I have been dreaming about building a robot for some time. When I saw this challenge and noticed the GluonCV (recognize objects) model was part of it, I knew what I had to do.

What it does

The goal was to be able to say or text to the robot things like "find my guitar". And it would drive around the home, mapping its environment and using the GluonCV model to find the requested item.

In practice, I didn't even get close to that goal (see challenges).

So what it does right now: When started, the robot will expose a web page that shows his view on the world. Below that, are buttons to move the robot around. Also on the control page is a "identify" button that will snap a picture and send that to Sagemaker for identification. The resulting items are shown on the screen.

How I built it

The robot itself is built on top of a chasis I had bought some time ago, but never actually used. Its main "brains" are a Raspberry Pi 3 that is connected to AWS GreenGrass and AWS RoboMaker.

To move, there is a simple motor controller and to look around, it has the standard Raspberry Pi camera inside a 3D printed enclosure.

The software it runs is based on ROS (robot operating system), which is the thing that AWS RoboMaker uses.

The web interface uses Flask and React.

Challenges I ran into

There were many challenges. I'm an ok software engineer, but when it comes to robotics, I was hopelessly out of my league:

  • The battery for the motors is hopelessly underpowered. It can only run for about 5 minutes. However, a proper solution is pretty tricky (LiPo batteries have a tendency to explode if not treated well). This is the first thing I will be replacing.
  • The robot has two motors. One for the left track and one for the right. Because of that, it currently is not able to correctly move perfectly forward. To fix that, I would need to put encoders on the motors, measure and compensate the difference. Again, it's on my todo list.
  • For proper automatic mapping, the robot needs more sensors. Naively, I thought there would be some magic to fix all of this :)

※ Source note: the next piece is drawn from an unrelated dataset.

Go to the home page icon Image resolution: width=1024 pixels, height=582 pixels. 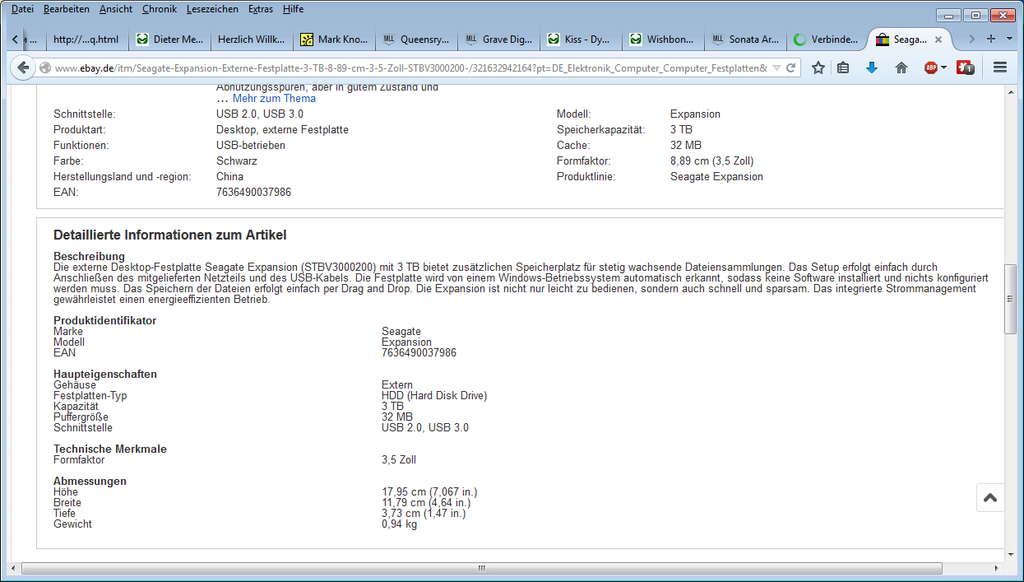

Accomplishments that I'm proud of

What is there works! I know this sounds silly, but through RoboMaker, I can manage my "fleet" of robots (just one really) and feel like a mighty person from the future.

What I learned

  1. Getting up and running with AWS SageMaker and pre-built models was incredibly easy. I had the GluonCV network running in no time with surprisingly good results (and sometimes very funny ones too)

  2. Robotics is hard. There's so much fuzziness when it comes to working with "real things" that I'm not used to when writing software.

  3. Robotics is a lot of fun!

What's next for Find My Stuff Bot

I think the challenges section sums it up. I first need to make the robot more capable before I can tackle the actual problem I wanted to fix. So in order of importance: Battery, driving straight, sensors.